Proof. Let $p \in A$ be any point, and let $\ell_1, \ell_2, \ldots, \ell_{q+1}$ be an enumeration of the lines incident with $p$. Each point in $\Pi$ is on one of those $q+1$ lines, and each line contains at most one point from $A$ other than $p$, so $|A| \le 1 + (q+1)$.

To prove the second bound, suppose for the sake of contradiction that $q$ is odd and $|A| = q+2$. Every line of $\Pi$ intersects $A$ in either $0$ or $2$ points; this is in particular true for all lines through a fixed point $p \not\in A$. It follows that $|A|$ is twice the number of lines incident with $p$ that intersect $A$, so $|A|$ must be even: a contradiction, so $|A| < q+2$. $\Box$

Arcs of size $q+1$ are called ovals, while arcs of size $q+2$ are called hyperovals. Constructions for ovals and hyperovals exist for the planes $\mathrm{PG}(2,q)$; Segre proved that in $\mathrm{PG}(2,q)$ of odd order, all ovals are nondegenerate conic sections.

By the lemma, sets containing more than $q+2$ points must contain a triangle, so $\tau(\Pi)$ is large.

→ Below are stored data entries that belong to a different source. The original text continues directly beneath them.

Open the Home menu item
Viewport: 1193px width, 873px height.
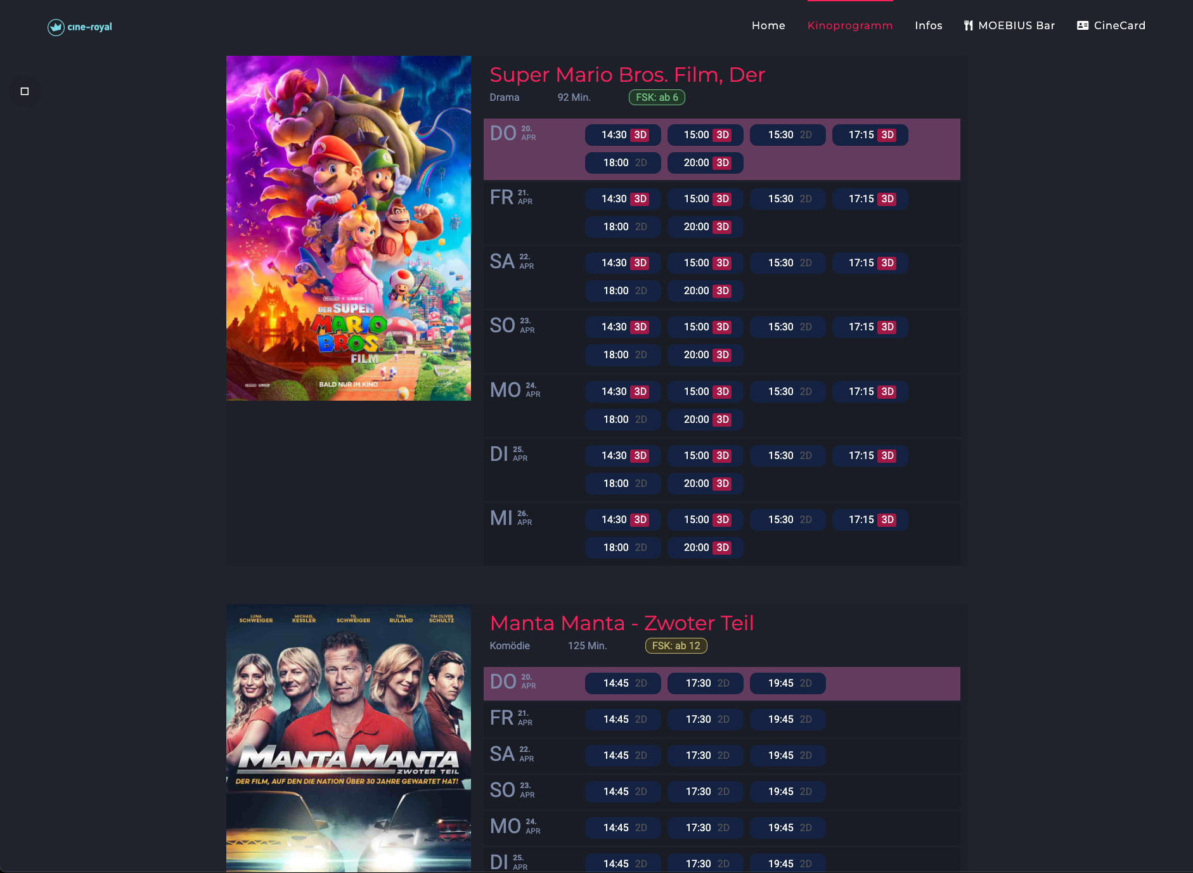pos(768,25)
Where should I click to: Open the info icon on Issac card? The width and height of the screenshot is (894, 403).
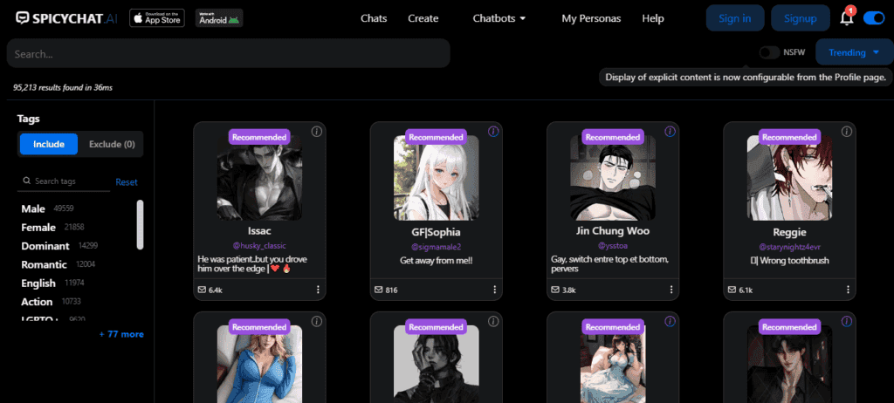click(x=317, y=132)
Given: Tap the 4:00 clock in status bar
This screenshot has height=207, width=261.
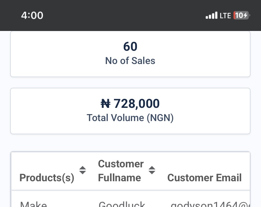Looking at the screenshot, I should [32, 15].
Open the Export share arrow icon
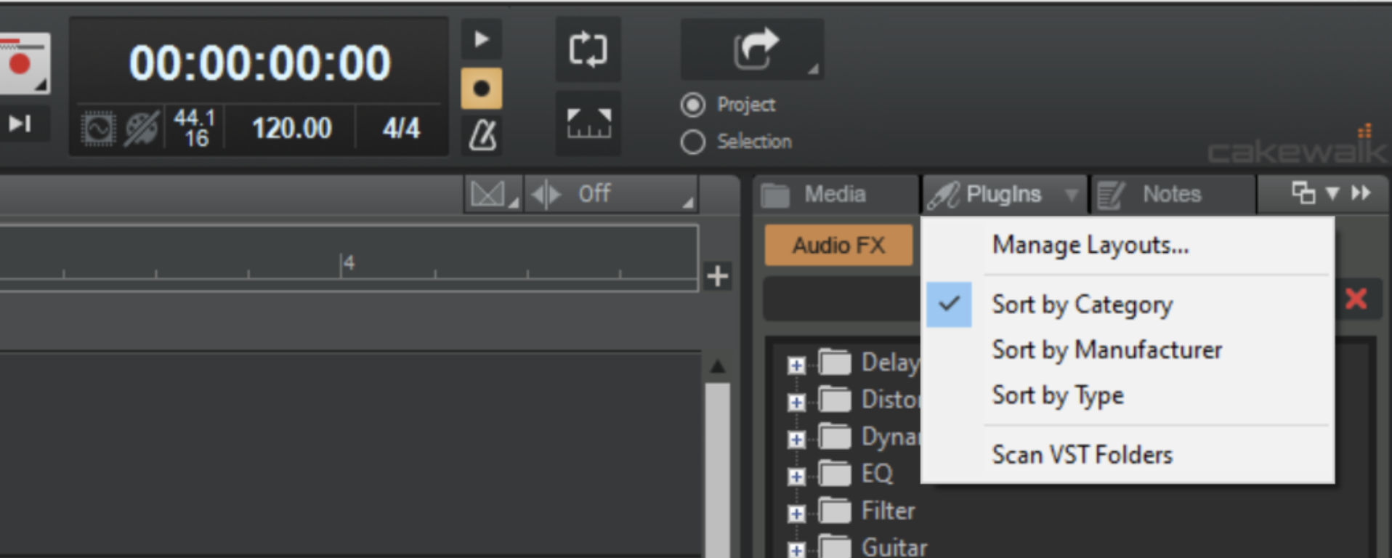1392x558 pixels. [x=753, y=49]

Lemma: Let $\Pi$ be a projective plane of order $q$. If $q$ is even, then $\tau(\Pi) \ge q^2 – 1$. If $q$ is odd, then $\tau(\Pi) \ge q^2$.

Trivially, $\nu(\Pi) \le \frac{1}{3}(q^2+q+1)$. This is sufficient to show that Tuza’s conjecture fails for projective planes of sufficiently large order, as $\tau(\Pi) \sim 3\nu(\Pi)$ as $q \to \infty$.

The trivial upper bound on $\nu$ is correct, as can be shown by a simple construction.

Lemma: Let $\Pi$ be a projective plane of order $q \ge 3$. Then $\Pi$ can be decomposed into disjoint triangles and at most one point. Consequently, $\nu(\Pi) = \lfloor\frac{1}{3}(q^2+q+1)\rfloor$.

Proof. The exact construction depends on the remainder of $q$ modulo 3. Here, we only give the construction for the case $q = 3k+1$; the case $q = 3k+2$ allows a similar construction, while the case $q=3k$ is easier. See the figure following the proof for an illustration in the case $q=4$.

Let $p \in \Pi$ be any point, and let $\ell_0, \ell_1, \ldots, \ell_q$ be an enumeration of the lines incident with $p$. Let $e \in \ell_0$ be a point distinct from $p$, and let $\ell’ = {e, e’_1, \ldots, e’_q}$ and $\ell” = {e, e”_1, \ldots, e”_q}$ be two distinct lines incident with $e$ such that $e’_i, e”_i \in \ell_i$ for $i = 1, 2, \ldots, q$.

Consider the $(q+2)/3$ disjoint triangles

$\{e’_2, e’_3, e’_4\}, \{e’_5, e’_6, e’_7\}, \ldots, \{e’_{q-2}, e’_{q-1}, e’_q\},\quad\text{and}\quad\{e,e”_1, e”_2\}$,

and let $Z$ be the set of all points in those triangles. $Z$ contains exactly one point on each of the lines $\ell_i$, except that it contains two points of $\ell_2$. It follows that each of the sets $\ell_i\setminus (Z \cup {e})$ (for $i \neq 2$) and $\ell_2\setminus Z$ can be partitioned into triangles. $\Box$

It follows from the above results that

$\frac{\tau(\Pi)}{\nu(\Pi)} \ge \frac{q^2-1}{\frac{1}{3}(q^2+q+1)} \ge \frac{15}{7} > 2$

whenever the order $q$ of $\Pi$ is at least 4. For the (unique) projective geometry $\Pi = \mathrm{PG}(2,3)$ of order $q = 3$, we have $\tau(\Pi) = 9$ and $\nu(\Pi) = 4$, while for the (unique) projective geometry $\Pi = \mathrm{PG}(2,2)$ or order $q=2$ we have $\tau(\Pi)=3$ and $\nu(\Pi) = 1$, so Tuza’s Conjecture fails for all finite projective planes.